これは実は「おせん」ネタなのだが、前回のおせんで真鱈の造りを食べるには「きいんと冷えた日本酒じゃねえとでやんす」というせりふがある。そこがわからん。ビールじゃないんですから、しかも夏場ならともかく、今の時期にきんきんに冷えた日本酒という意味がわからん。
思うに少し昔の日本人は甘くて酸っぱい日本酒が「濃くてうまい」と思っていたはず。それを燗して飲むのがうまいと、そういう価値観だったはず。戦後増産量産された甘ったるい酒というのは純米じゃないからとかアルコール添加だからという理由で甘かったのではなく、そういう酒が好まれたからああいう味だったのだと思う。事実お燗すると酸っぱくて甘い酒が嘘のようにうまくなる。たぶん肉体労働者などは特に、酸っぱくて甘くてお燗した酒を好むのではないか。
しかるにビールやワインやカクテルなどが普及するにつれてみんな日本酒も冷やで飲むようになった。そうすると比較的淡麗な、薄味の酒の方がうまく感じ、これまでの酒がまるでダメなような言われ方がされるようになる。ましてきんきんに冷やしてしまうと、日本酒の味などほとんどしなくなる。まあ、どれを飲んでも同じ。酸っぱみだけがひりひり感じたり甘さがどくどくしく感じたりするからじゃまになる。冷たくてもよくわかるのは香りだが、これは最近、酵母を適当に見繕えばどんなフルーツ香でも付けられるようになった。ようするに純米大吟醸とか良くわからんが味のあまりしない原料に酵母で適当に香り付けした酒がもてはやされるようになってきた。これはね、ある意味日本酒の危機的状況ですよ。いろいろ飲み比べているうちにだんだんだまされた気分になりすぐに飽きが来てしまう。

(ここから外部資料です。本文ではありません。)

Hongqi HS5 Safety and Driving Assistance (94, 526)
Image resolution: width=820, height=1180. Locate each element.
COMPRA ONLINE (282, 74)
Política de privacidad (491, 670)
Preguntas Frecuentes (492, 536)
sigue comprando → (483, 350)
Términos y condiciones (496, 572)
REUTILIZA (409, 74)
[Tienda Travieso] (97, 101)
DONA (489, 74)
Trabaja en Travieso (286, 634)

日本酒というのはほんとに難しい酒だ。なにしろ日本中に何百何千という酒造があってそれぞれ何種類も酒を作っていて、銘柄ごとに違う味がする。たとえば久保田だと千寿までは淡麗辛口だが万寿は逆にこてこての甘口で酸っぱい。こういう酒はお燗した方がうまいに違いない。しかしたいていの場合万寿をお燗するなんてもったいないときんきんに冷やして冷酒みたいにして飲んでしまう。